— EXERCISE BRIEF —
Write out again the stretch from the line containing "Where should I" through the line containing "pyautogui.click(x=1221, y=735)", requests included. Multiply every coordinate in the answers by 1.35, round to whole numbers with halves going up, leave all numbers in the requests unchanged, and omit the pictures.

— INFORMATION SUPPLIED —
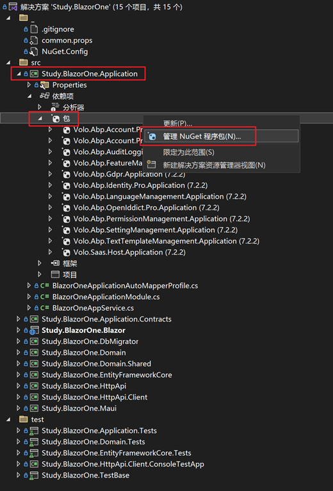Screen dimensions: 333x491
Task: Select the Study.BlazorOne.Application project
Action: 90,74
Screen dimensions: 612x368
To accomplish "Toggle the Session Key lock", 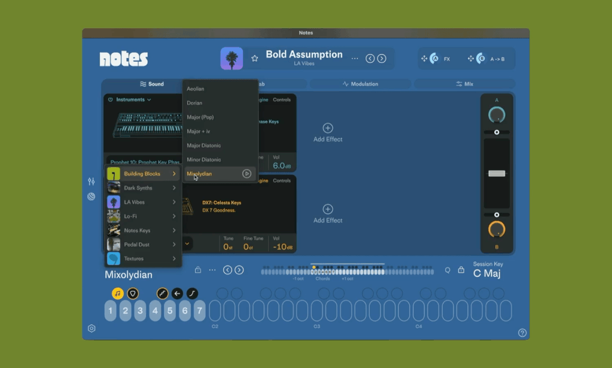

==

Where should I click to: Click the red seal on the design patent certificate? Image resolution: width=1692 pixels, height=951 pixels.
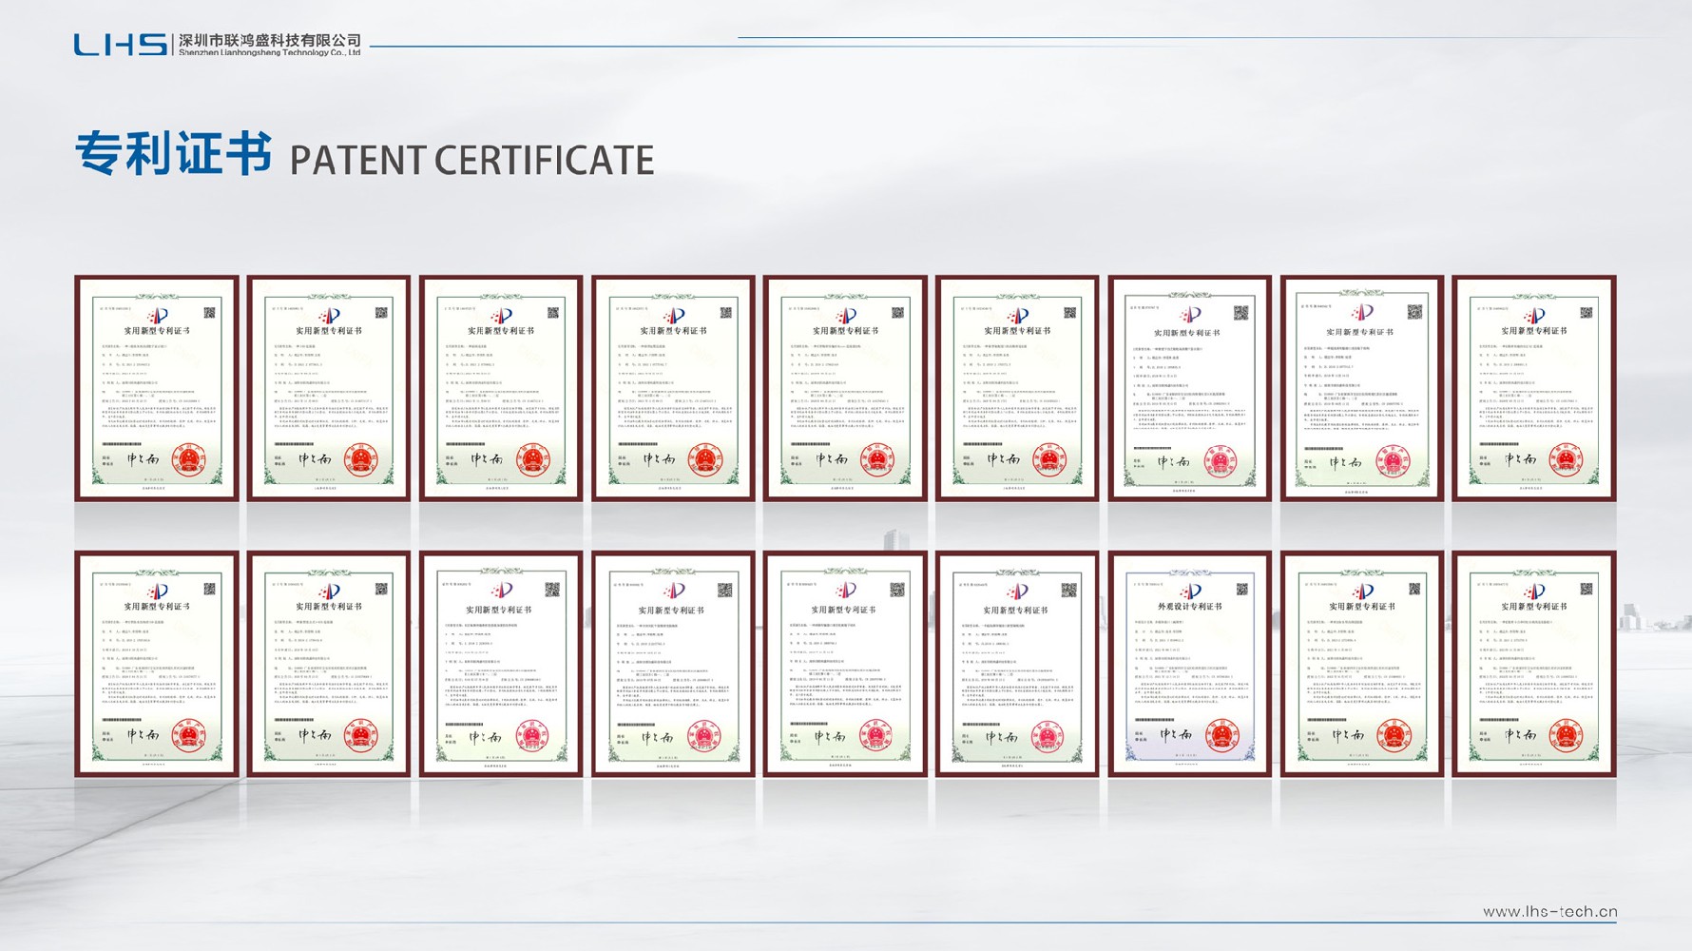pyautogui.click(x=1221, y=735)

— EXPECTED ANSWER —
Where should I click to: Click the red seal on the design patent certificate? Image resolution: width=1692 pixels, height=951 pixels.
pyautogui.click(x=1648, y=992)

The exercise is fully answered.